You can configure /etc/fstab to let normal users mount and unmount specific devices without sudo. Modify the mount options field to include one of the following:
OptionDescriptionDefault
userAllow any user to mount and unmount(no)
nouserDisallow non-root mountsyes
groupAllow users belonging to the owning group(no)
ownerAllow the device’s owning user(no)
Example: permitting all users to mount /dev/sdb1 on /mnt/userdrive:
/dev/sdb1  /mnt/userdrive  ext4  defaults,user  0 0
After editing /etc/fstab, you can test the entry without rebooting:
mount /mnt/userdrive
umount /mnt/userdrive

Managing Mounts with systemd

systemd can manage both static mounts and on-demand automounts via unit files in /etc/systemd/system/. Units must be named after the mount point by replacing slashes with hyphens and appending .mount or .automount.

Creating a Mount Unit

  1. Create the file /etc/systemd/system/mnt-external.mount:
    sudo vi /etc/systemd/system/mnt-external.mount
    
  2. Populate it:
    [Unit]
    Description=External data disk
    
    [Mount]
    What=/dev/disk/by-uuid/56C11DCC5D2E1334
    Where=/mnt/external
    Type=ntfs
    Options=defaults
    
    [Install]
    WantedBy=multi-user.target
    
FieldPurpose
DescriptionBrief description of the mount
WhatDevice path or UUID (/dev/disk/by-uuid/...)
WhereMount point directory (/mnt/external)
TypeFilesystem type (ntfs, ext4, etc.)
OptionsMount options (same as in /etc/fstab)
WantedByTarget to activate the mount on (multi-user.target)
The filename mnt-external.mount must exactly match the Where path /mnt/external (slashes → hyphens).
  1. Reload systemd and start the mount:
    sudo systemctl daemon-reload
    sudo systemctl start mnt-external.mount
    
  2. Check status:
    sudo systemctl status mnt-external.mount
    
    Sample output:
    ● mnt-external.mount — External data disk
         Loaded: loaded (/etc/systemd/system/mnt-external.mount; disabled; preset: enabled)
         Active: active (mounted) since Mon 2019-08-19 22:27:02 -03; 14s ago
          What: /dev/sdb1
          Where: /mnt/external
    
  3. To auto-mount at boot:
    sudo systemctl enable mnt-external.mount
    

Creating an Automount Unit

An automount unit triggers the mount only when the directory is accessed.
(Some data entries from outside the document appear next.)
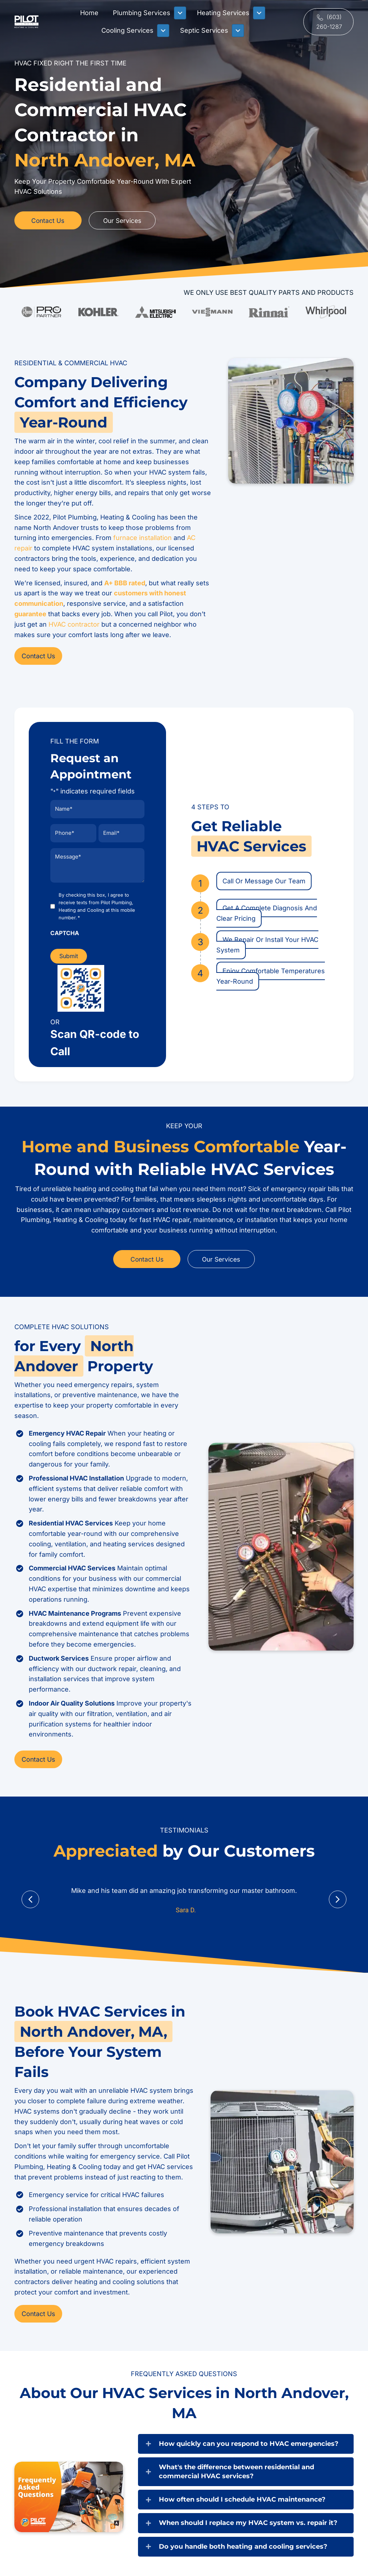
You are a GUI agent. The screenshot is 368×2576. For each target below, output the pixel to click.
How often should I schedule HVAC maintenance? (242, 2497)
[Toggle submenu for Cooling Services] (163, 30)
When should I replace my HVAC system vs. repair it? (248, 2521)
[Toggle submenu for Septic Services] (238, 30)
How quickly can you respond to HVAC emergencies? (249, 2441)
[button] (328, 21)
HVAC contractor (74, 624)
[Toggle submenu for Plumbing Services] (180, 12)
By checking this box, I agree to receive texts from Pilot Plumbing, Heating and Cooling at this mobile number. (97, 904)
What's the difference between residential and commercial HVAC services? (236, 2469)
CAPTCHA (64, 930)
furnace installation (142, 537)
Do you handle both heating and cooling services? (243, 2544)
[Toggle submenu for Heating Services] (259, 12)
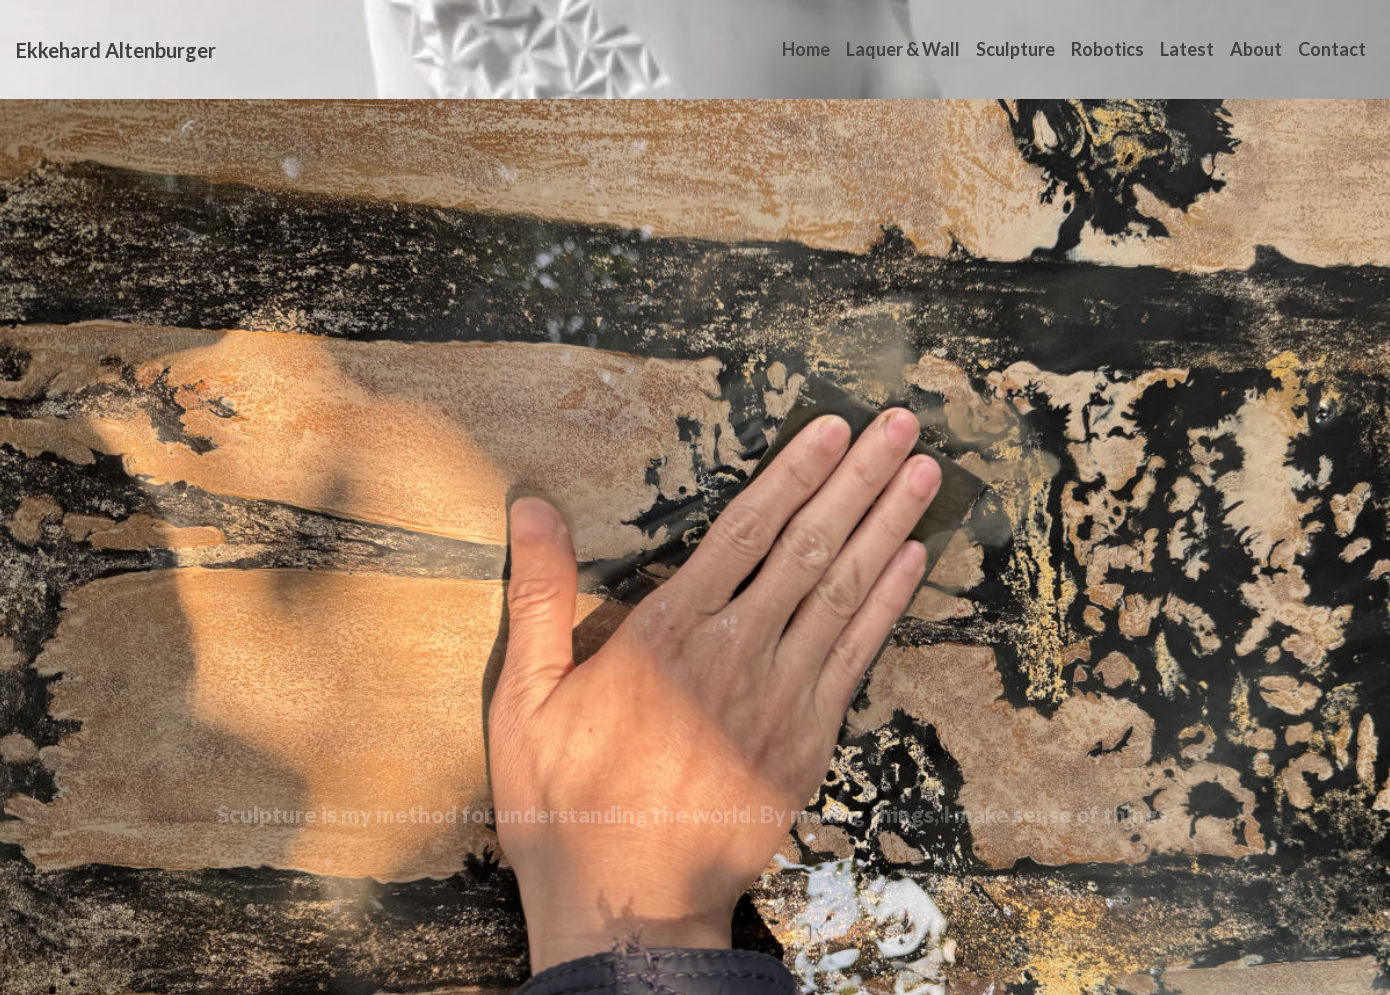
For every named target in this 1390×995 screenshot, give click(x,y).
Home (806, 49)
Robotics (1107, 49)
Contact (1332, 49)
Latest (1187, 49)
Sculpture (1015, 49)
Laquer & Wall (903, 49)
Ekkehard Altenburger (116, 50)
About (1256, 49)
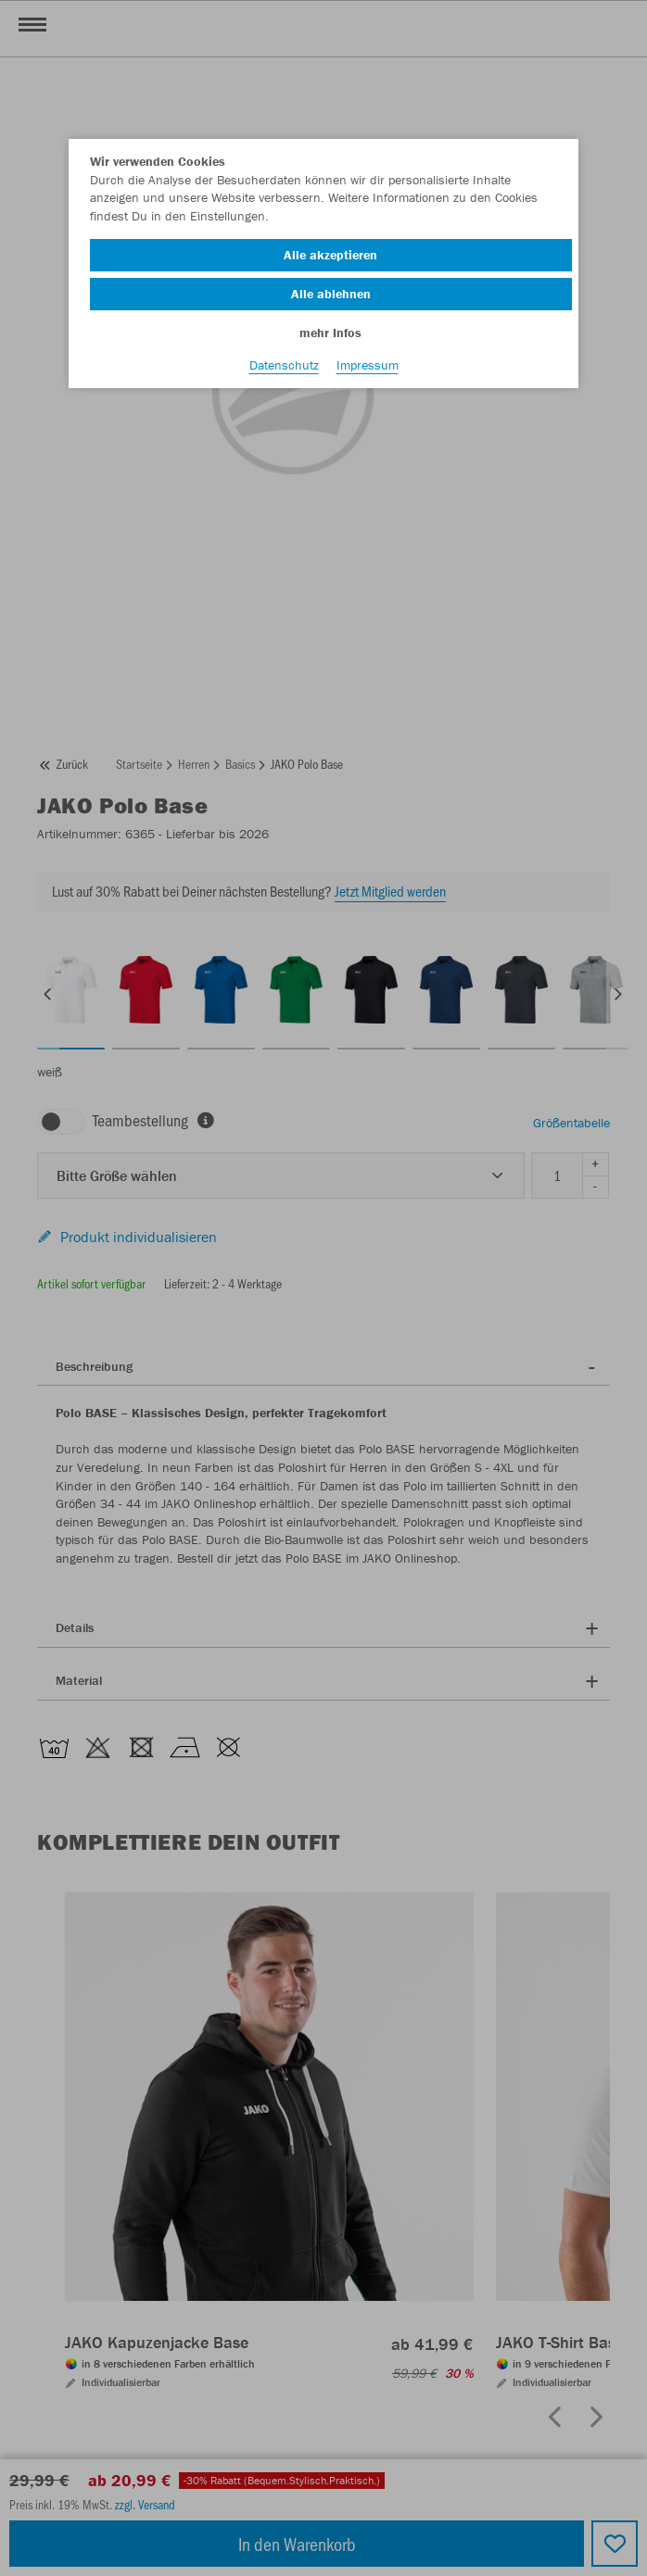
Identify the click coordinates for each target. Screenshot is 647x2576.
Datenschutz (284, 365)
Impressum (367, 365)
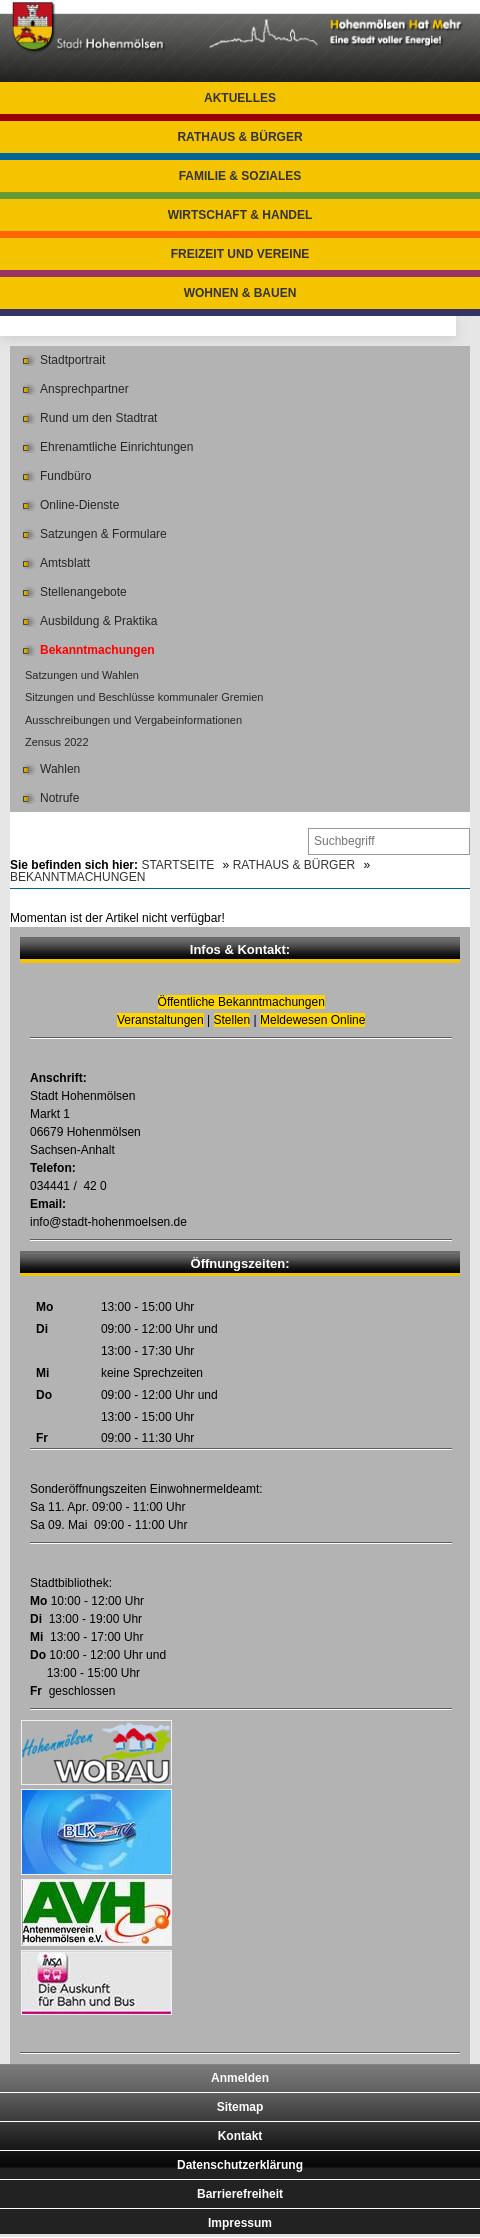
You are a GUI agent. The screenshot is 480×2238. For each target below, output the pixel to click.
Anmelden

You’ll need both the .mount and a corresponding .automount file.
  1. Create /etc/systemd/system/mnt-external.automount:
    sudo vi /etc/systemd/system/mnt-external.automount
    
  2. Add:
    [Unit]
    Description=Automount External Data Disk
    
    [Automount]
    Where=/mnt/external
    
    [Install]
    WantedBy=multi-user.target
    
  3. Reload, start, and enable:
    sudo systemctl daemon-reload
    sudo systemctl start mnt-external.automount
    sudo systemctl enable mnt-external.automount
    
Now, whenever you ls /mnt/external, systemd will mount the disk automatically.